そうすれば、相談の中で彼らの結婚式に対する希望も分かるじゃないか」
「うまくいくかな?」
「まずは、珠子さんのところに行こう」
翌日、2人はレストラン九十九の2階を借りて、珠子に相談を持ち込んだ。
「面白いわね。日にちは舞子の試合が終わった4月の最終日?いや、舞子が試合で怪我しているかも知れないから、5月GWの最終日あたりがいいわね」
珠子はもう結婚式ありきで話を始めた。
「ドレスは希望のものを着せてあげたいけれど、3人並ぶから被らないことも大事だけれど、圭がやっぱり見劣りするかもね」
「いや、珠子さん、そこまで言っては」
琉が冷や汗をかいた。
「花嫁花婿3組がひな壇にいるっていうから、比較されるんですよね。みんなと同じテーブルでもいいですよね」
「じゃあ、3人の花嫁が入場して、婿さんを捜してお膝に座るって、どう?婿さんも花嫁が気に入ったら、お膝でKissするの」
珠子さんの暴走は止まりません。
「勿論花嫁さんの席は、後から花婿の隣に用意してあげますよ。ずっとお膝じゃ可愛そう」
そういうことでは・・・・。
「そして乾杯して食事ね」
「早いですね」
「その後、ケーキ入刀して、ファーストバイト」
柊が話し合いの流れを自分に持ってこようと苦労している。
「ファーストバイトって、最近は両親が新郎新婦の後でやらされるのよ」
「舞子や圭のところに難ありです」
舞子の父は服役中だし、圭の父は遠洋漁業に出ていて帰って来られないかもしれない。
「じゃあ、新郎新婦にくじを引いて貰って、その人に食べさせてあげるってどう?」
「くじとは?」
「食べさせたい人をあらかじめ5人くらい書いて貰っていて、それを選ぶ」
「何故自分を選ばないって、文句を言うやつがいても、『くじだから』でごまかせる」
「食べさせたい人が、1人しかいなかったら、5枚同じ人を書けばいいんだな」
「後は?」
「花嫁花婿が自由に動いて、挨拶に回る」
「それはさ、立食パーティーなら、もっと自由に回れるよ」
「待って、最初のお膝に座るのは?」
「珠子さん、別に膝に乗らなくてもKissは出来ますよ」
「最後に、3組が順番に壇上でそれぞれ全体に挨拶する」
「インタラクティヴが足りない」
柊が抗議の声を上げた。
「ドレス着て、ケーキ食べて、おう、ブーケトス」
「いやあ、それは桔梗学園でいるか?」
「鮎里さんがジャンプして花束を奪い取って、鞠斗にプレゼントする絵しか思い浮かばない」
「琉、お前さ、鮎里さんのこと好きな割に、ゴリラ認定しているね。そもそも鮎里さんは呼ばないよ。
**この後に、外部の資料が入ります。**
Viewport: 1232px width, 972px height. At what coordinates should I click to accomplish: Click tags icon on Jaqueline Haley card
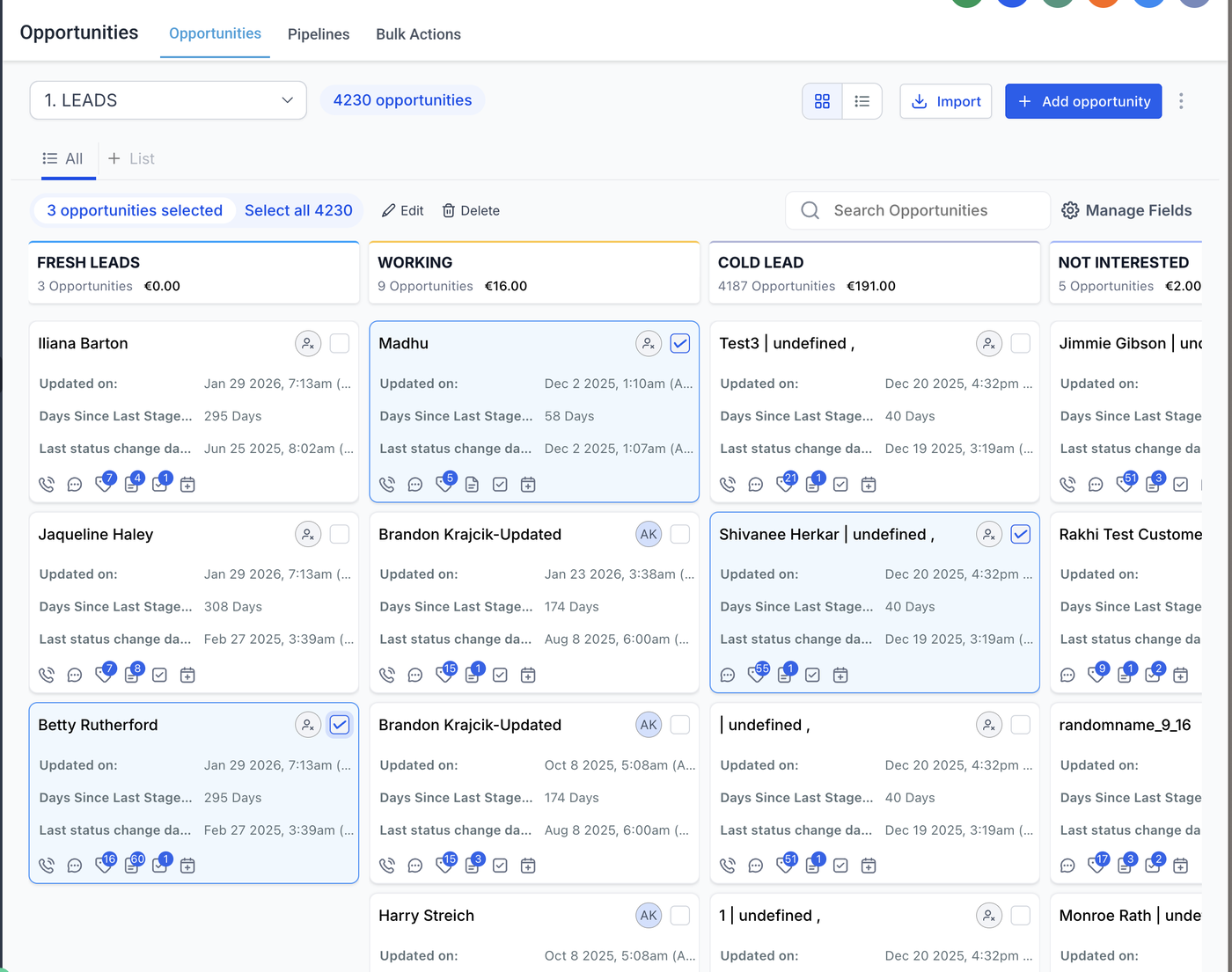(x=103, y=675)
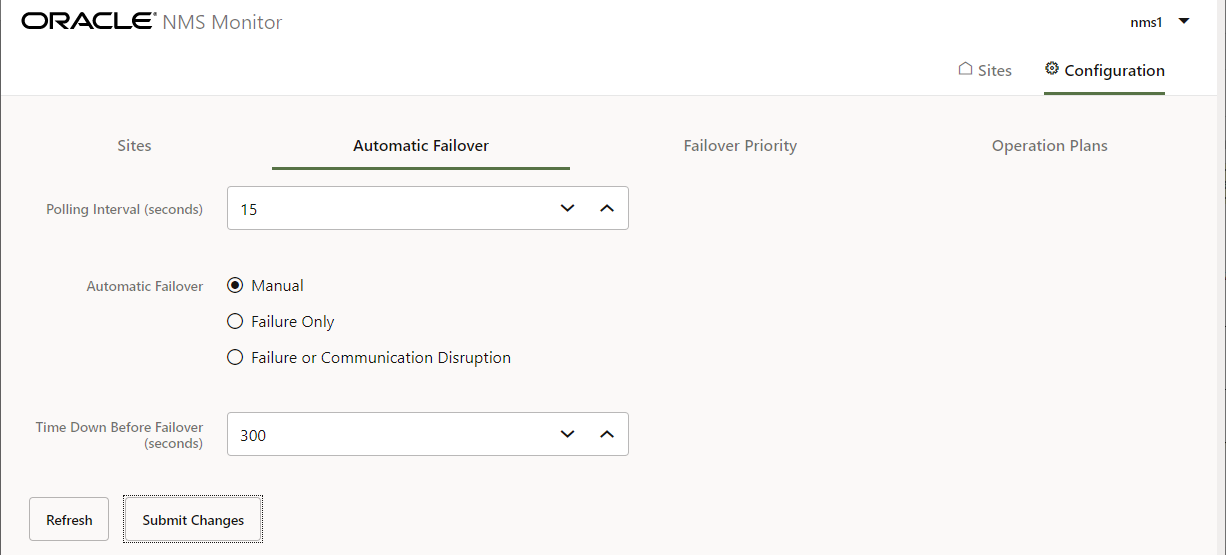Increase the Polling Interval value

(x=606, y=208)
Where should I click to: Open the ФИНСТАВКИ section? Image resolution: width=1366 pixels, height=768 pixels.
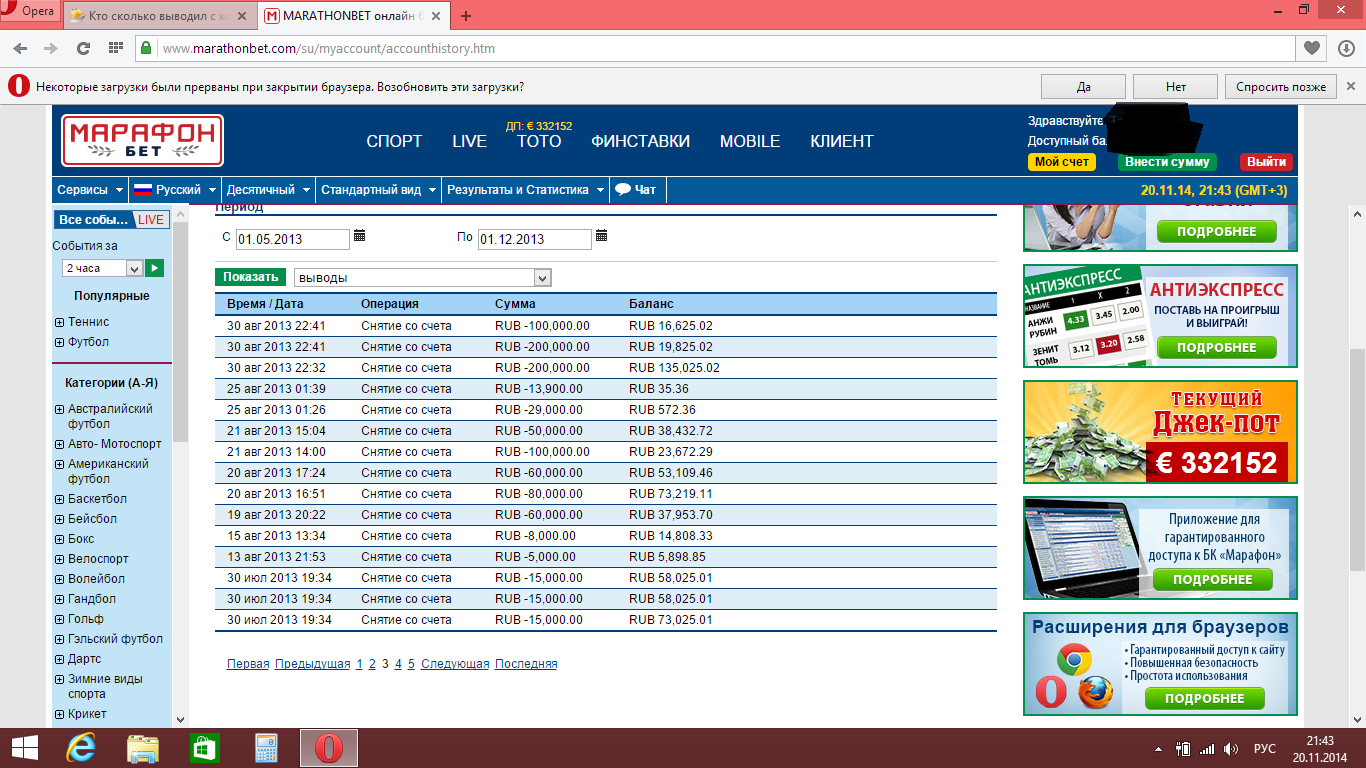(640, 142)
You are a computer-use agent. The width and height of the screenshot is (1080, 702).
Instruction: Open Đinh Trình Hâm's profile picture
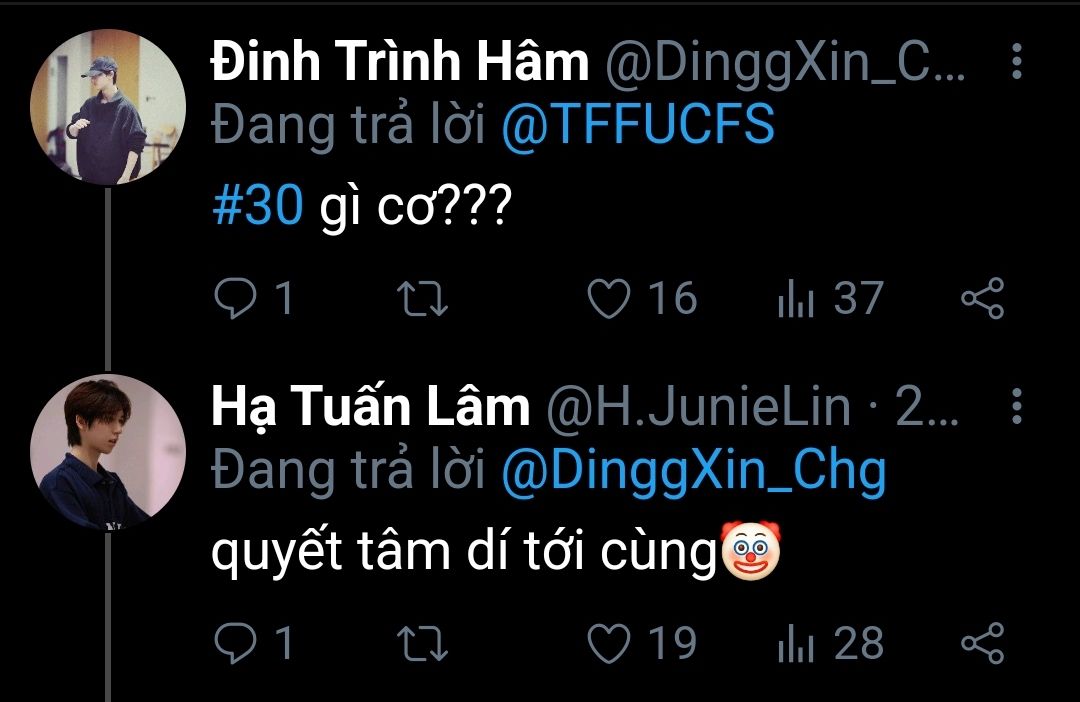pos(108,108)
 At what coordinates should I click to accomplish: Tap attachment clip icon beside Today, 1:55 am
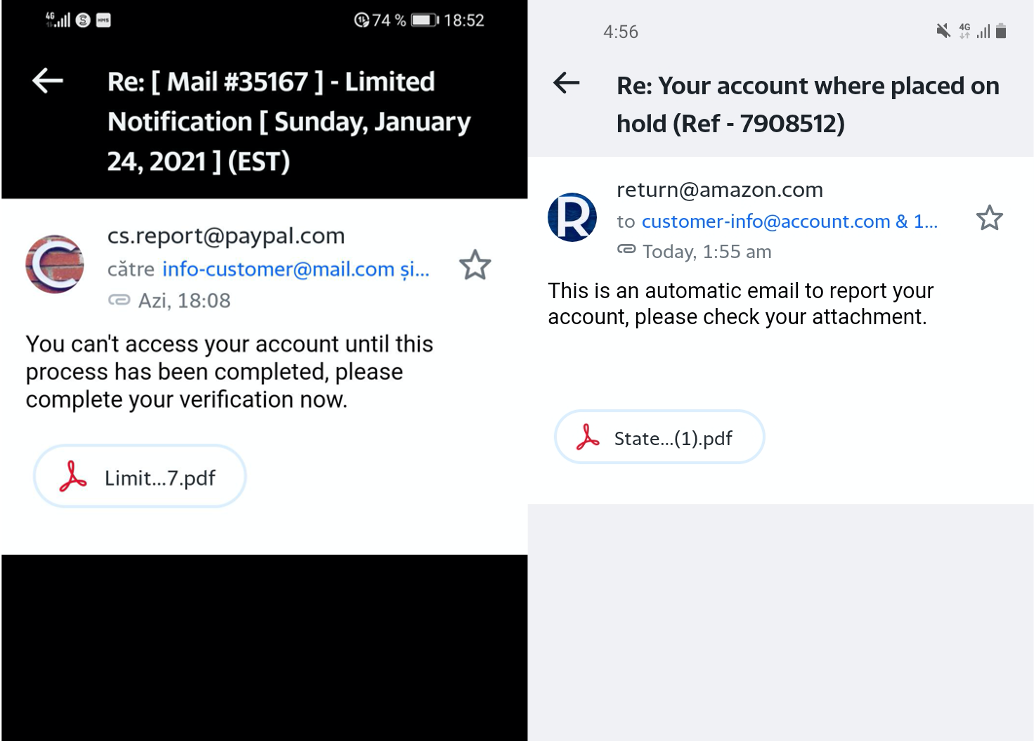tap(626, 250)
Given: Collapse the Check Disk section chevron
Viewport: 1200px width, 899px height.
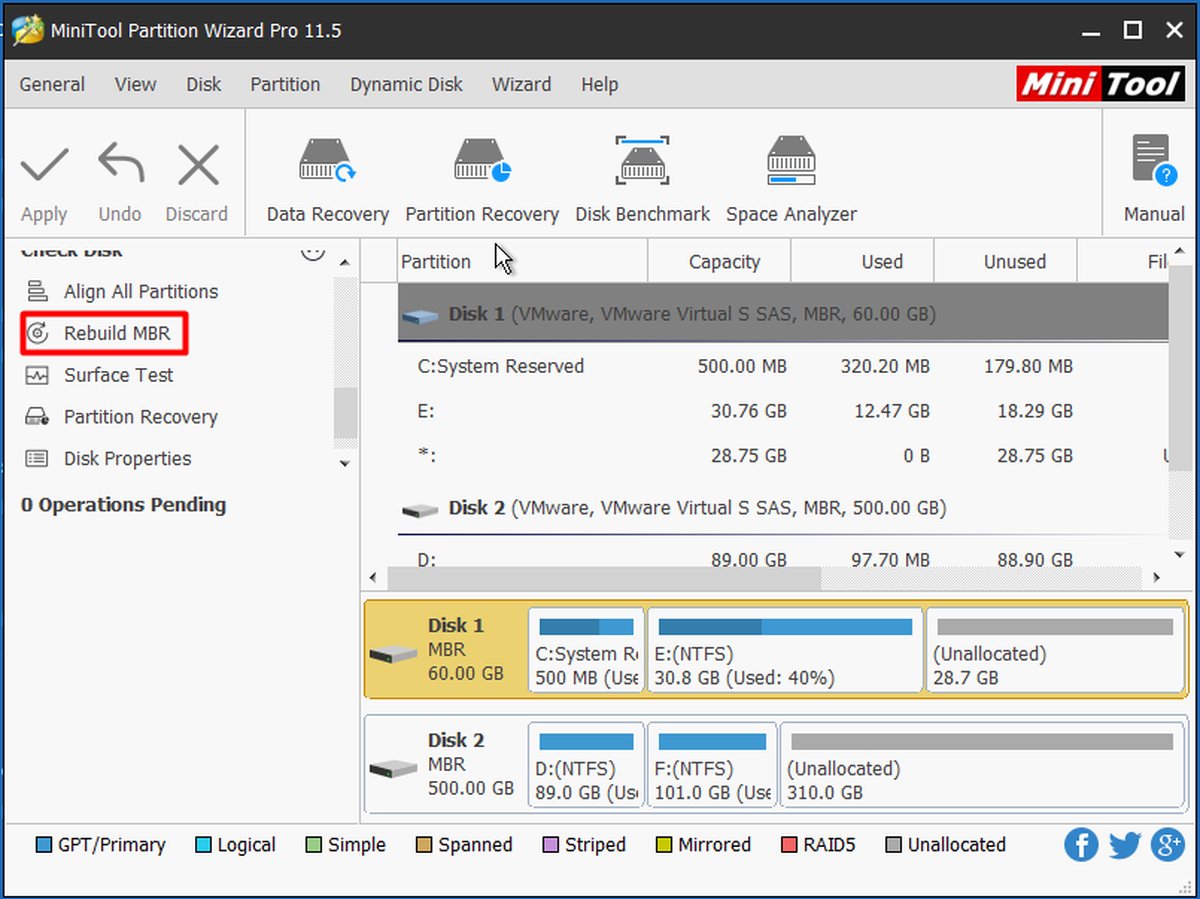Looking at the screenshot, I should point(313,250).
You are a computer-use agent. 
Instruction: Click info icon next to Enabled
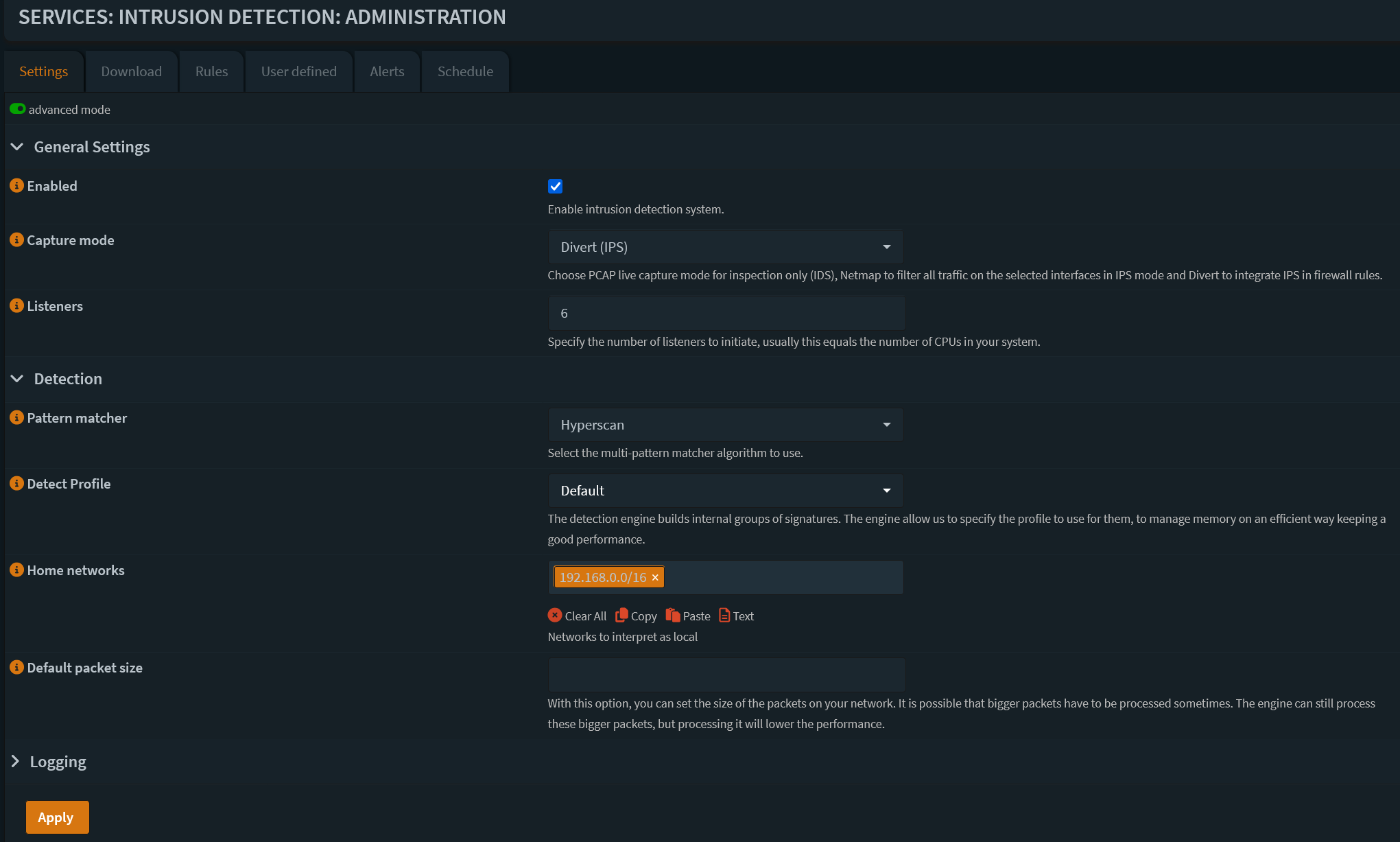[16, 186]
多分医者をたくさん式に呼んだら、病院でお留守番じゃないかな」
急に冷静になった珠子が会を締めくくった。
「ドレスは糸川さんに依頼するんでしょ?柔道着もあるから、ソーイング部の皆さんの協力がいるわよ。松子さんや勝子さんも協力したがるわね」
「わー、すいません。一遍に話を広げると危ないんで、まずは糸川さんに話を持って行きます。
後は、真子学園長以外に話しはしないでください。珠子さん!」
後日、柊と琉は「秘密が守れる」の条件に、珠子が全く適合していなかったことを知るのであった。
寂しい男どもが考える結婚式は、果たして舞子達の気に入るのでしょうか。